Sheets of malignant, enlarged monocytoid-appearing histiocytes are present with eosinophilic cytoplasm.

At higher power, moderate atypia is apparent.

This image shows a mixed lymphoid infiltrate present in the background, with prominent eosinophils.

Though the malignant histiocytes are more often rounded in shape, they sometimes can show a spindled morphology, as shown in this image.

Histiocytic markers are strongly positive in this neoplasm. This image shows reactivity to CD68.

CD163, another histiocytic marker, shows more diffuse staining.

Lysozyme, another histiocytic marker, is positive

CD4, a marker of normal T-lymphocytes, is also often positive.

BACKGROUND

This rare neoplasm is composed of mature histiocytes and occurs most commonly in extranodal sites such as the gastrointestinal system, skin and soft tissues. Histocytic neoplasms such as this one can arise from pluripotential germ cells. This may be the reason why these tumors can be seen in patients with a concurrent mediastinal germ cell tumor, such as teratoma. This tumor can also be precede or present in association with malignant lymphoma, myelodysplasia or leukemia. Should a patient have the rare presentation of multiple sites of involvement, this is referred to as 'Malignant histiocytosis'. Not to be confused with malignant histiocytosis X, which is an older name for the WHO entity called Langerhans cell sarcoma.

Histologically, the cells are large, non-cohesive and have vesicular chromatin with variable atypia. Occasional multinucleated tumor cells and/or hemophagocytosis can be seen. Background reactive cells such as neutrophils and eosinophils are present in varying amounts.

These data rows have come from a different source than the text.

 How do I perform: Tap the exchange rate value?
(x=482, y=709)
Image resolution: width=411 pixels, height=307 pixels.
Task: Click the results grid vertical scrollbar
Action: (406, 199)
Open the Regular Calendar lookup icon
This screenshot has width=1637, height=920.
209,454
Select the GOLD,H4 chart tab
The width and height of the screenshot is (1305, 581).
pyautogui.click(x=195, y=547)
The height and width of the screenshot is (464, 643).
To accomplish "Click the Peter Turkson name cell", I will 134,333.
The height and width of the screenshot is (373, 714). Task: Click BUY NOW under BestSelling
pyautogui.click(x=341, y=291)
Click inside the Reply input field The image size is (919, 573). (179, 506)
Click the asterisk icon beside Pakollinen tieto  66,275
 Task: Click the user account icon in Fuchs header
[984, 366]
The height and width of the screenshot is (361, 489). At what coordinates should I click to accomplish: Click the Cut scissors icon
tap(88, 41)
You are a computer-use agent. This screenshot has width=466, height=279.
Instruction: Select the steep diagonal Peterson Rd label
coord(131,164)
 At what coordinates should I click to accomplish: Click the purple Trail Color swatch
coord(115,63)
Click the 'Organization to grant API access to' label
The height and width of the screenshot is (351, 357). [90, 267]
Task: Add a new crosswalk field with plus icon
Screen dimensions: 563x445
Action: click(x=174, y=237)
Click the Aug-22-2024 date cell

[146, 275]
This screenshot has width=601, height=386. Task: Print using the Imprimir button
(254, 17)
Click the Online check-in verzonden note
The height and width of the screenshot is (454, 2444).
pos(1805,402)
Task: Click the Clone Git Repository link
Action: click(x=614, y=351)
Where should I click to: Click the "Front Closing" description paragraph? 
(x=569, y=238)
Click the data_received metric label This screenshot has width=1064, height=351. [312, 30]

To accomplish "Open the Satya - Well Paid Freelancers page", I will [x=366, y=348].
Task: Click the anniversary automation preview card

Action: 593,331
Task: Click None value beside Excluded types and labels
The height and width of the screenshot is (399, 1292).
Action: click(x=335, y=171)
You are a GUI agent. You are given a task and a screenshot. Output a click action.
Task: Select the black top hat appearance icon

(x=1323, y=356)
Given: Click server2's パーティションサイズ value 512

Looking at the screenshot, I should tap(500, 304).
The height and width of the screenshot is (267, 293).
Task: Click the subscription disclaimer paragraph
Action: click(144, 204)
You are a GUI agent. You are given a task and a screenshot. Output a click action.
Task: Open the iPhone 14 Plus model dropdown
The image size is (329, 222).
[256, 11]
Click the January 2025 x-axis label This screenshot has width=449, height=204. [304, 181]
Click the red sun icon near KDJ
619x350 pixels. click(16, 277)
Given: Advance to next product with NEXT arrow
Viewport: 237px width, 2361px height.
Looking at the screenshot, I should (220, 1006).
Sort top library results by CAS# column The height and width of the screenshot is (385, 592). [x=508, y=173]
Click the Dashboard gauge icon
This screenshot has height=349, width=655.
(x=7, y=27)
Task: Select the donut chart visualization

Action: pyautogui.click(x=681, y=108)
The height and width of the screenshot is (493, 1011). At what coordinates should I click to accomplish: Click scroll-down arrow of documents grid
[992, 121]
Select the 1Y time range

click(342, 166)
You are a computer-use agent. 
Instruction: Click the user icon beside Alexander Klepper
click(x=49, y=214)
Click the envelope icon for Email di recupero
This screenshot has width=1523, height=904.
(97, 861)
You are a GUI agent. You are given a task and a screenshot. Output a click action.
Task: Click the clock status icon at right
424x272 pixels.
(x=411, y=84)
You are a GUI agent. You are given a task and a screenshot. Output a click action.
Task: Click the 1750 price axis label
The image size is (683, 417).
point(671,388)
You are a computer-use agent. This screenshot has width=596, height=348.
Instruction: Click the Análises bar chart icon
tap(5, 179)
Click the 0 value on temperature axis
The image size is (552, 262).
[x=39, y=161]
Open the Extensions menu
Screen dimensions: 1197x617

Immunohistochemistry is essential to rule out other malignancies such as melanoma and large cell lymphoma. The tumor cells stain for histiocytic markers such as CD163, CD68 and lysozyme. Langerhans cell markers such as CD1a, myeloid markers such as CD33, and melanoma cell markers such as mean-A are negative. Be wary of S-100: weak or focal staining may be present in histiocytic sarcoma, however the diffuse positivity characteristic of most melanomas is not present.

Ultrastructurally, birbeck granules are not seen. (Tennis-racket shaped structures found in Langerhans cells)

CLINICAL

Histiocytic sarcomas are rare and have a wide age range, though most occur in adults. The majority of cases arise in extranodal sites, especially in the intestinal tract. For this reason, patients may present with intestinal obstruction. Skin manifestations may vary from a simple rash to numerous tumor masses on the trunk and extremities. Often patients present with complaints of fever and weight loss and imaging studies may reveal hepatosplenomegaly and/or bony lytic lesions. Sequestration due to hepatosplenomegaly may result in CBC values showing pancytopenia.

TREATMENT

Treatment consists of chemotherapy.

PROGNOSIS

The prognosis is poor, both due to the aggressive nature of the neoplasm and the frequent high stage presentation.

RELATED DIAGNOSES

Neoplastic : Teratoma

DIFFERENTIAL DIAGNOSES

Nasopharynx : Langerhans Cell Histiocytosis

Sinonasal : Melanoma

Liver : Hepatocellular Carcinoma

Thyroid : Diffuse Large B-Cell Lymphoma

Salivary Gland : Large Cell Lymphoma

REFERENCES

1 Swerdlow SH, Campo E, Harris NL, Jaffe ES, Pileri SA, Stein H, Thiele J, Vardiman J, WHO Classification of Hematopoeitic and Lymphoid Tissues 4th Ed. WHO Press; 2008: pp 356-357.

2 Sonneveld P, van Lom K, Kappers-Klunne M, Prins ME, Abels J. Clinicopathological diagnosis and treatment of malignant histiocytosis. Br J Haematol. 1990 Aug;75(4):511-6.